The Speed Of Sound
by Kyra Cullinan

How strange it is, she sometimes thinks, that they can conduct entire love affairs without ever speaking the same language. Odan spoke Standard, as an ambassador, but John had not, and it had seemed so unfathomable that everything which passed between them was filtered through electrons and biogel packs, carefully selecting the best way to translate idioms, convey emotion. What was the word for love, in his language, she wonders. How would one talk of the first time you kissed someone? Did they have words for poetry, for morning breath, for the kind of ache which comes from being alone when you least want to be?

Jean-Luc speaks Standard perfectly, with the faded, distant accent of Western Europe. Words are his weapons, his tools, his lifeblood. When he is negotiating, they flow from him with a joyous ease she can only imagine, dissolving wars and soothing angry minds with a command of language which seems to underlie all the other things he commands. When he reads Shakespeare, 800 year old words splayed across thin, antiquated pages, his eyes dance.

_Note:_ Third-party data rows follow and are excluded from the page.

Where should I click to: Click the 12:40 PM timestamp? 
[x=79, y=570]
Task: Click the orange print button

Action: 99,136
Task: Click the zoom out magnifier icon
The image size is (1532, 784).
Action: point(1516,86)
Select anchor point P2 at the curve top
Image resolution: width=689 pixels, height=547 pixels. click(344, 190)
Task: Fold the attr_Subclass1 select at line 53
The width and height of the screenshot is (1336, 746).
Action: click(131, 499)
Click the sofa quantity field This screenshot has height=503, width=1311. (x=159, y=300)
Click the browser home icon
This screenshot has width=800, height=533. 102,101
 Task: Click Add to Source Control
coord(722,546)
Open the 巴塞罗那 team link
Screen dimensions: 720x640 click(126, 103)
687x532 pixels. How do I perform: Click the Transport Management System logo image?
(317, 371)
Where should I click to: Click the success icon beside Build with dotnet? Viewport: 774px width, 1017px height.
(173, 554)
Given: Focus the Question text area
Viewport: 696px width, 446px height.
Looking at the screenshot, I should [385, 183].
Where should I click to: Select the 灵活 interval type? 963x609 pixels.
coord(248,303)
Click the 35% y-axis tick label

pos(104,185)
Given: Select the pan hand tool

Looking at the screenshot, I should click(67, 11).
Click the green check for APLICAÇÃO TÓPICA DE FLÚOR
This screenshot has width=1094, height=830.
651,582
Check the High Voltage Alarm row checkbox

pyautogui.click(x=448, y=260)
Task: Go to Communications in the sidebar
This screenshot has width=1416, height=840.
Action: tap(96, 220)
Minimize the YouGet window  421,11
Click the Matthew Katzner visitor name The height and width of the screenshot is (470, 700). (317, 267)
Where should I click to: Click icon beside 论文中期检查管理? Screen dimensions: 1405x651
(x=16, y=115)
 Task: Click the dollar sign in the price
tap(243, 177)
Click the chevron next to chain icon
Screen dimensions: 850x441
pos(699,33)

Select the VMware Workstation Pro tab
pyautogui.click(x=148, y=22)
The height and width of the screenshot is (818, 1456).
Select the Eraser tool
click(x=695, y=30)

She wonders who he is when he speaks French. She never learned it, but Walker had studied a year or two when he was young, and he used to goad Jean-Luc into speaking it, teasing him until he gave in and rich, thick syllables rolled off his tongue, ridiculous nonsense sentences which made Walker dissolve into fits of laughter. In these moments, even then, she would look at him and think of his mind leaping skillfully, mysteriously through regions so completely closed to her.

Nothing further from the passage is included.